== Document excerpt ==
▬▬▬

The court holds that water on federal lands in excess of that necessary for the purposes of the original land reservation is free for appropriation, but the United States may assert a defeasible riparian water right to unused and unappropriated water under which it may use the water for secondary nonessential uses. The United States asserted rights to water crossing national forest lands in a statutory administrative water rights adjudication. The state agency recognized the federal government's reserved water right for purposes of maintaining the national forest land, but rejected the claim of a riparian water right for wildlife purposes. The court first holds that the federal government may assert a riparian right to water crossing public lands, as may any private landowner. California recognizes both appropriative and riparian water rights, and there is no justification for recognizing riparian rights on some lands but not others based solely on the landowner's identity. Recognition of a federal riparian right will not allow the United States to forego compliance with state water law, since the Supreme Court and Congress have determined that with the exceptions of reserved water rights and the navigational servitude, the United States must comply with state water laws. The court holds that water on federal lands in excess of that reserved under the reservation doctrine remains subject to state appropriation laws. Recognition of the federal riparian right will not destroy private appropriative water rights established subsequent to the United States' purchase of the land or its reservation of the land from the public domain. The government consented to the appropriation of its water rights in several federal statutes and California allows the alienation of riparian water rights. Moreover, the reservation doctrine is construed narrowly, and a reservation of land is implied to have reserved only that water that is essential to the purposes of the reservation. The court holds that the United States is free to use unappropriated, unused water for any beneficial purpose, as might any other riparian.

Counsel for Appellants
John K. Van De Kamp, Attorney General; R.H. Connett, Ass't Attorney General
Dept. of Justice, 1515 K St., Suite 511, Sacramento CA 95814
(916) 324-5437

Counsel for Respondent
F. Henry Habicht II, Ass't Attorney General
Land and Natural Resources Division
Department of Justice, Washington DC 20530
(202) 633-2701

Counsel for Intervenor
Laurens H. Silver
Sierra Club Legal Defense Fund
2044 Fillmore St., San Francisco CA 94115
(415) 567-6100

CARR, Acting P.J., and SIMS, J., concur.

[17 ELR 20822]

SPARKS, Associate Justice.

▬▬▬

== Extracted data ==
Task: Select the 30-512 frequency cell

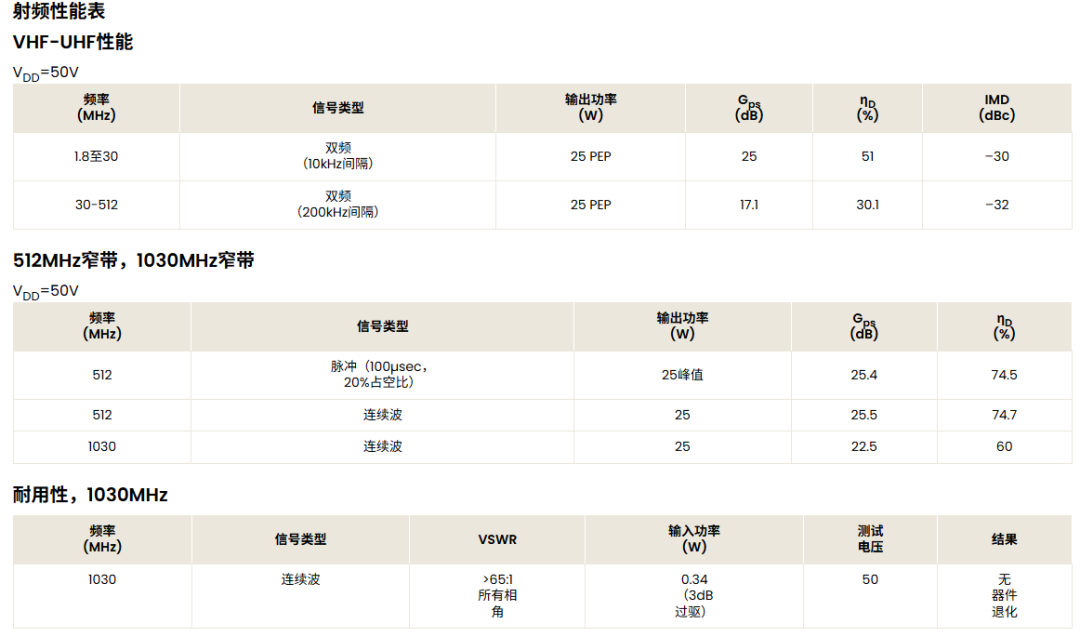Action: click(x=96, y=205)
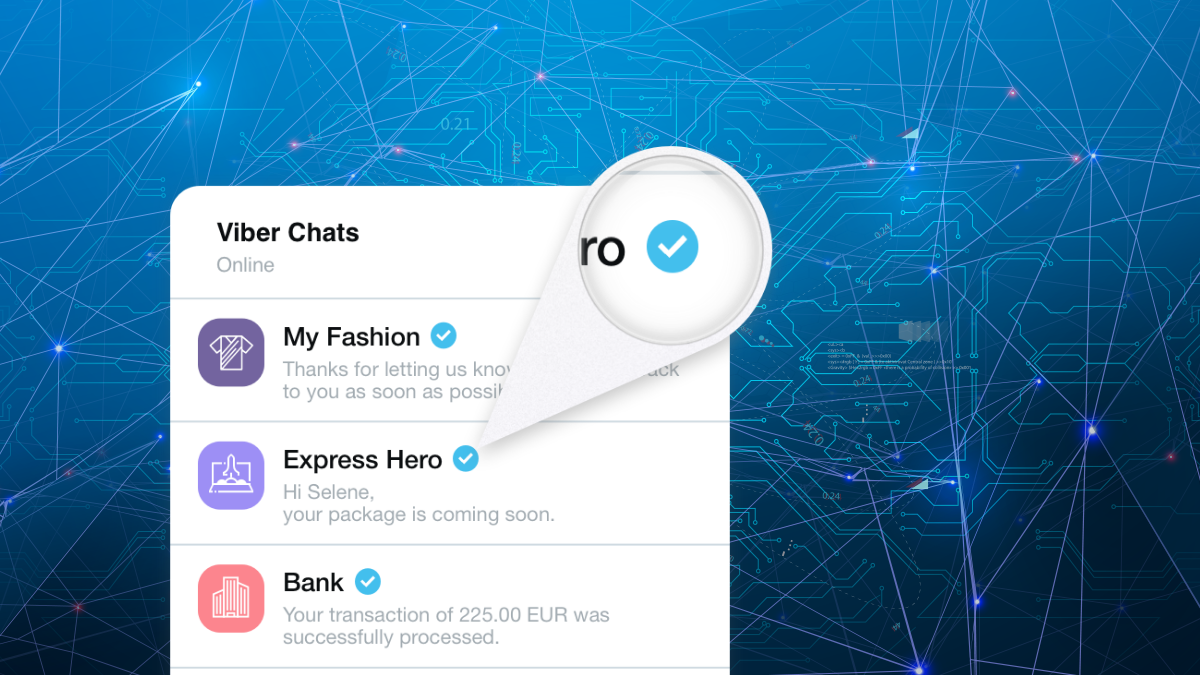Screen dimensions: 1200x675
Task: Open the "Thanks for letting us know" message preview
Action: click(396, 370)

▬▬▬

== What to work on ==
1. Which people does the water rights case summary list under its three counsel headings?
2. Can you repeat, word for word, the part of the water rights case summary starting at "Counsel for Intervenor" and ending at "SPARKS, Associate Justice."?
3. How would you put this sentence from the water rights case summary into Spanish: "California recognizes both appropriative and riparian water rights, and there is no justification for recognizing riparian rights on some lands but not others based solely on the landowner's identity."

== Solutions ==
1.
- John K. Van De Kamp
- R.H. Connett
- F. Henry Habicht II
- Laurens H. Silver

2.
Counsel for Intervenor
Laurens H. Silver
Sierra Club Legal Defense Fund
2044 Fillmore St., San Francisco CA 94115
(415) 567-6100

CARR, Acting P.J., and SIMS, J., concur.

[17 ELR 20822]

SPARKS, Associate Justice.

3. California reconoce tanto los derechos de agua por apropiación como los derechos ribereños, y no hay justificación para reconocer derechos ribereños en algunas tierras pero no en otras basándose únicamente en la identidad del propietario de la tierra.